Sunday, January 28, 2018

In the grand scheme of things.

I always use the argument that a body is like a car when a friend complains about needing to eat better, exercise, or just do general health things. I actually know very little about cars. But in my limited understanding. If you don’t fill up your tank with gas, your car is probably going to go nowhere.

If you don’t check them tires. Those tires are not going to take you anywhere. I can sit here all day and bore you with my small concept of cars. But here’s the deal. Without fuel, your body won’t do. And without proper maintenance. Your stamina will lessen and you will probably be exhausted. Exhaustion does not lead to well being.

That’s the bottom line for me right now. Am I well enough to keep going OR am I well enough to continue recovering. At work Saturday I begged my supervisor to let me stay and work on a different area of production. She tried, but followed her gut and took me two supervisors above her.

If you feel sick, go home.

I have a hard time accepting rest.

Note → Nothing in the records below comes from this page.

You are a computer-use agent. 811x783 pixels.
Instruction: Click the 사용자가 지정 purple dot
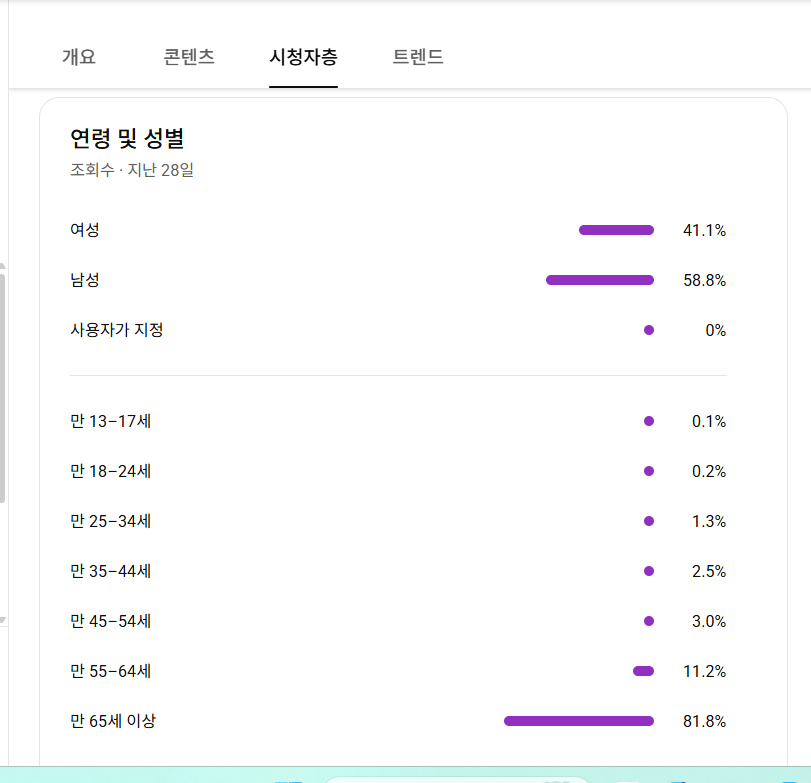pos(649,330)
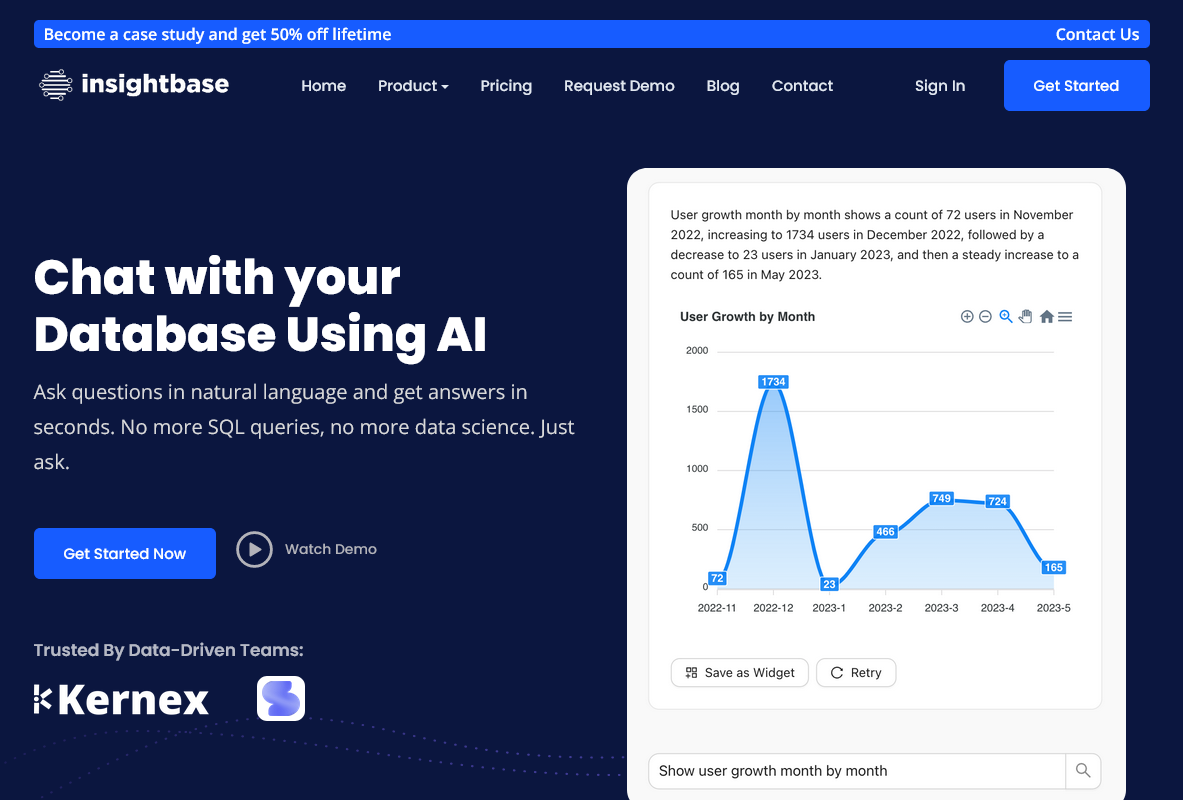
Task: Click the search icon in the query box
Action: 1083,771
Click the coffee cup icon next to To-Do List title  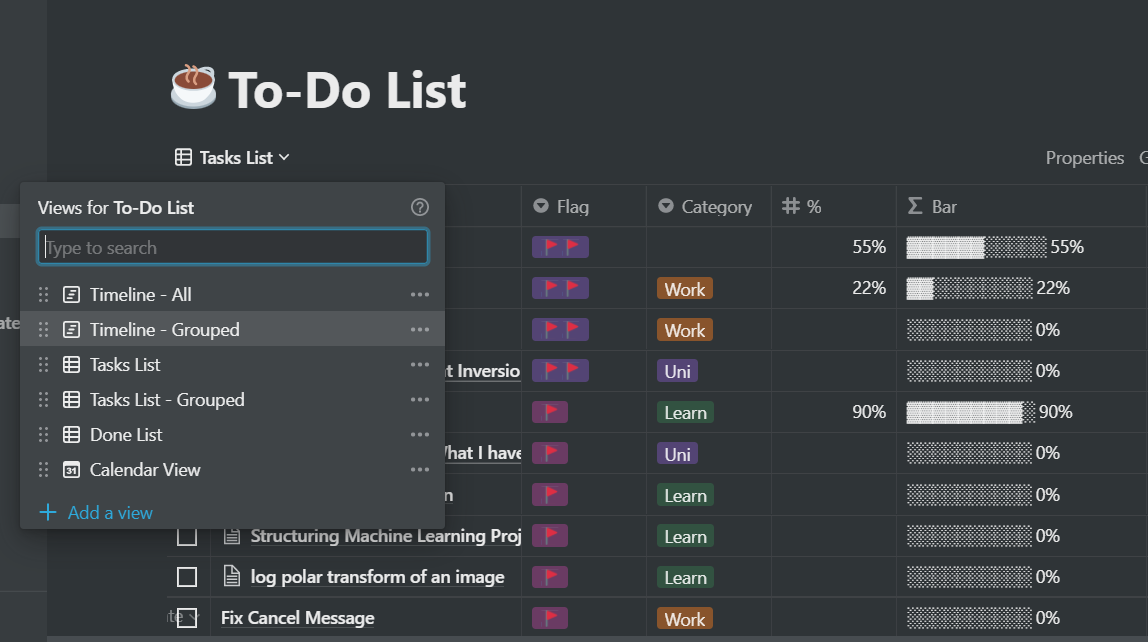[x=193, y=88]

I also have a hard time keeping myself active enough. But there’s a sweet spot between being so brain active, body active, and rest. It’s a different balance for all of us. But you can’t take you body to a mechanic for the magic formula for sudden breaks or the fuel efficiency you need.

Hey but the argument still stands. In the same way we take care of our possessions we must take care of our body. Maybe take care of ourselves more than said posessions. That’s the bottom line.

Tuesday, January 23, 2018

When life throws you lemons

It’s okay not to catch them all.(Okay, that was a good start. I’m done now…I wish.)

It’s okay if you don’t have the right answer. It’s okay to want things you can enjoy. It’s okay to sit down if you’re tired. It’s okay to eat if you’re hungry. It’s okay to hurt.

Too many times we want to make lemonade out of lemons. When maybe the lemons weren’t the subject of the experiment. It was us, and our newfound knowledge to not catch the lemon and let it fall on the floor.

Often times I struggle with the fear that I will never be able to meet all the expectations others have of me. Sometimes I struggle a lot with insecurity, feeling that people only root for me because they expect me to be a certain type of character. This insecurity sits on the left side of my heart, barely piercing my lungs. It’s a fear of not being accepted because I couldn’t be what an individual or society wants me to be.

No one can be perfect and catch everything. I mean you can die trying. But it won’t ever be worth it. Learning to acknowledge that fact is paramount for me to move forward.

Though right now it feels like there are so many obstacles and they are coming right after another. Well, it doesn’t mean that I have to fight every single one every single time. I don’t know what it means otherwise, but that’s okay.

It’s going to be okay.

Saturday, January 20, 2018

Dreaming a dream

I once had hope of having a prince charming. I wanted to say that I lost that hope after the stress became so overpowering in my life, but it's not true. Recent development uncovered the first type of panic attacks I had as a child under five years old.

At nine the stress was so rampant that I dreamed of playing a slot machine. Of course, in my dream I won, but the prize was not worth the game. I won three devils in the roll. It was scary for a child who didn't believe in God but had every notion that the devil existed along with evil.

Through it all, the first dreams appeared of a prince charming. My type of prince charming, none of that silly Disney stuff where the prince never went after the girl. Or when he was so silly and made poor choices. I had such an idealistic image of a prince.

My type of prince always held my hand when I needed it the most. It was a strange type of savior though similar to that knight in shining armor who waged through wars for his beloved. And toward the end of my childhood I stopped waiting for a hero. Unlike that song from Bonnie Tyler, I stopped waiting for a hero.

In a life where stress so overpowered my activities. I had one battle to endure everyday against myself. A battle that carried with me into sleep. And little bit little I stopped sleeping normally. Afraid and cautious of dreams turning into reality. The dreams of my prince charming slowly stopped.

The idea someone who would be there to hold my hands when I was scared. To look into my eyes to ask what troubled me. Someone to just understand me. That idea of love disappeared.

I've written about love a lot and still do. Maybe that's why I started dreaming about my prince again. Because deep down through all these experiences this past year, I finally know that my prince is nothing but a dream. Any man that can come close to him, is not going to be perfect. I'm perfectly fine with all that, because sleep becomes more appealing now.